§ **PROBLEM DESCRIPTION**
Copy out exactly the lines below that run from the one holding "[Slide left] (13, 329)" to the one holding "Canvas (91, 1588)", keeping both of those lines and no others.

§ **MATERIAL SHOWN**
╔══

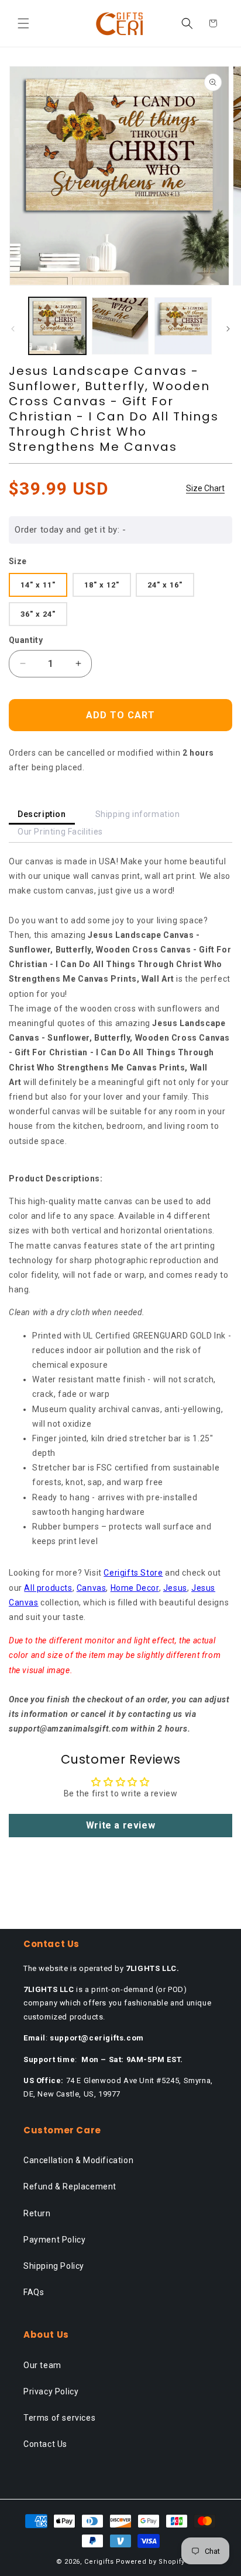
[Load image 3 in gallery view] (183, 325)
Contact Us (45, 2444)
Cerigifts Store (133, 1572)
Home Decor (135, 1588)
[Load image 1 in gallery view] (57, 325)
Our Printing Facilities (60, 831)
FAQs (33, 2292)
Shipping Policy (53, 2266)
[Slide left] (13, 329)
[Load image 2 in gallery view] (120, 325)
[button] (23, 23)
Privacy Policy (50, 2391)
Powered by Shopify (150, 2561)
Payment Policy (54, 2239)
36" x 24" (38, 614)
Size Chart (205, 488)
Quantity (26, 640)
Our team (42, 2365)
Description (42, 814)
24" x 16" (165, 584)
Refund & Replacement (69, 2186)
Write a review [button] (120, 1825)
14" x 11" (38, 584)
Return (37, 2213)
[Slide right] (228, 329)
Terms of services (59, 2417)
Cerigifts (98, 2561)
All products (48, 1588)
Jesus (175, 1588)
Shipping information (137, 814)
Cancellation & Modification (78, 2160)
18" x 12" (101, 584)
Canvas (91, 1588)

╚══
╔══

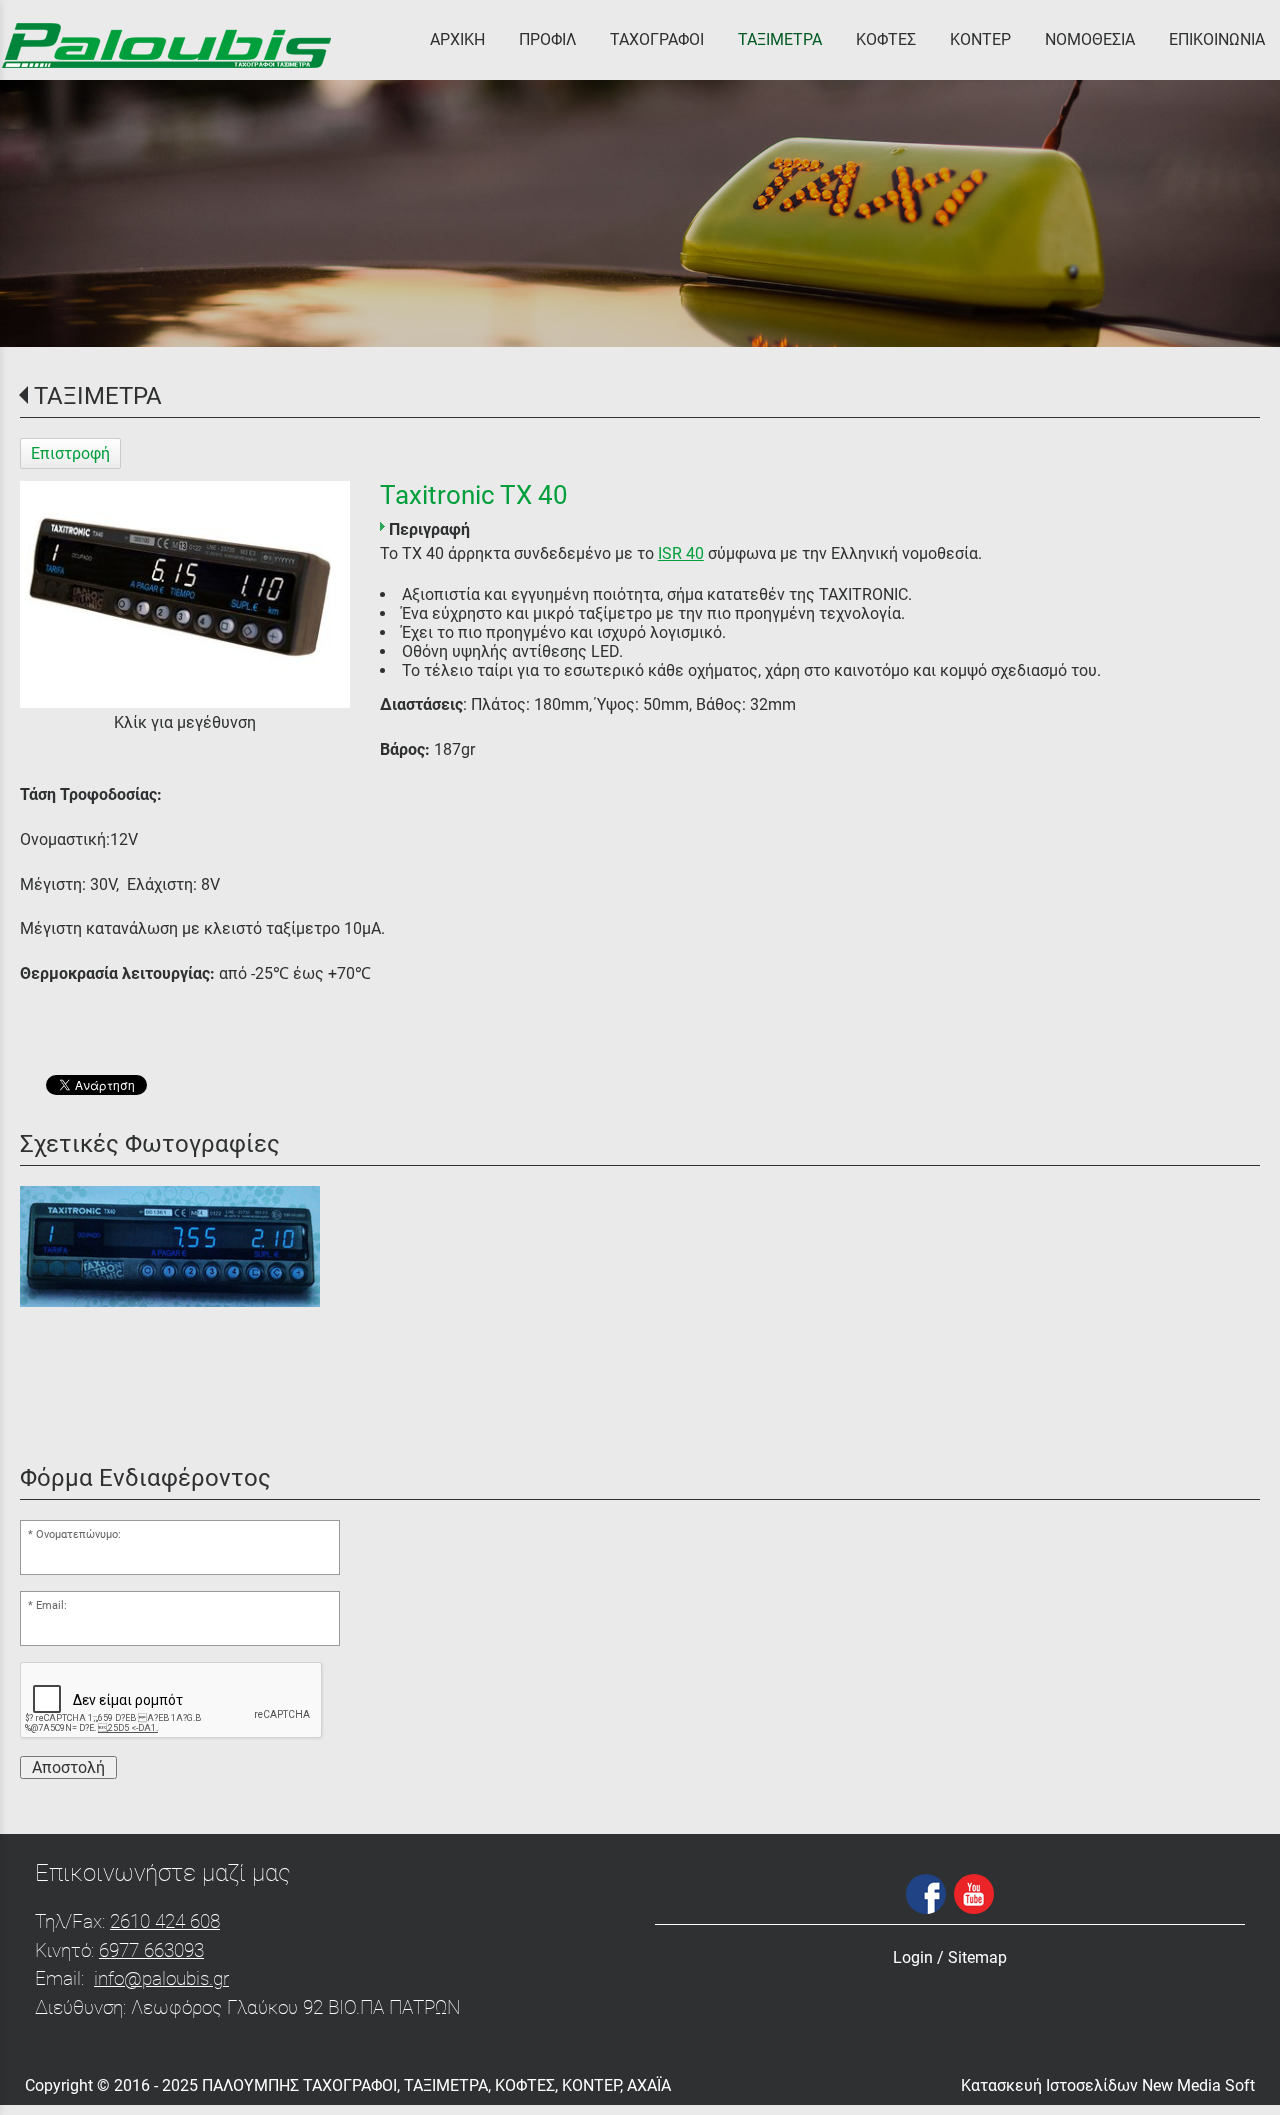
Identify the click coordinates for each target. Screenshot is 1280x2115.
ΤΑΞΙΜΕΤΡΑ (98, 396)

╚══

§ **SOLUTION BELOW**
[Slide left] (13, 329)
[Load image 2 in gallery view] (120, 325)
[button] (23, 23)
Privacy Policy (50, 2391)
Powered by Shopify (150, 2561)
Payment Policy (54, 2239)
36" x 24" (38, 614)
Size Chart (205, 488)
Quantity (26, 640)
Our team (42, 2365)
Description (42, 814)
24" x 16" (165, 584)
Refund & Replacement (69, 2186)
Write a review [button] (120, 1825)
14" x 11" (38, 584)
Return (37, 2213)
[Slide right] (228, 329)
Terms of services (59, 2417)
Cerigifts (98, 2561)
All products (48, 1588)
Jesus (175, 1588)
Shipping information (137, 814)
Cancellation & Modification (78, 2160)
18" x 12" (101, 584)
Canvas (91, 1588)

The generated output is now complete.